Pay particular attention to the commas, and remove the phrase between the commas and then read what is said: “For God has done what the law could not do.” Why could not the Law of Moses save? Because it was not designed to save anyone (cf. Acts 13:39), but to point out something the Lord wanted man to know: there is such a thing as sin, and it is damning! In the early stages of man’s existence, this concept was not unfamiliar, but now with a law in place, the Lord removed what excuse man was prone to make (Romans 3:19-20).

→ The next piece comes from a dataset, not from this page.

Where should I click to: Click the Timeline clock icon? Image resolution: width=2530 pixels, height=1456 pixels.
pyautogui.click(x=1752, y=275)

Thus, the Jew who tried to gain justification with God via the Law of Moses could not do so because the law brought to man’s knowledge his inability to hit “God’s mark” (sin means to miss the mark). Not only that, however, but in order to help man hit the mark, the Lord declared what kind of response man was to give, and He used Abraham to illustrate the point: faith. Note what Paul said, “but that Israel who pursued a law that would lead to righteousness did not succeed in reaching that law. Why? Because they did not pursue it by faith, but as if it were based on works” (Romans 9:31-32, ESV). In other words, they used their perceived “obedience” (or compliance) to the God’s (or the Law’s) demands as “work” to be done, and then “payment” to be made by the one who made the demand. Consequently, they thought, God “owed” them wages for that which they did, and this, they believed, was salvation.

The Law of Moses had a purpose, and that purpose included bringing the Savior into this world (Galatians 3:13-16, 19-27; 4:4). Thus, no one could be saved by the Law of Moses, even if lived perfectly. Those who tried, failed; they failed because, among other things, they failed to understand its purpose.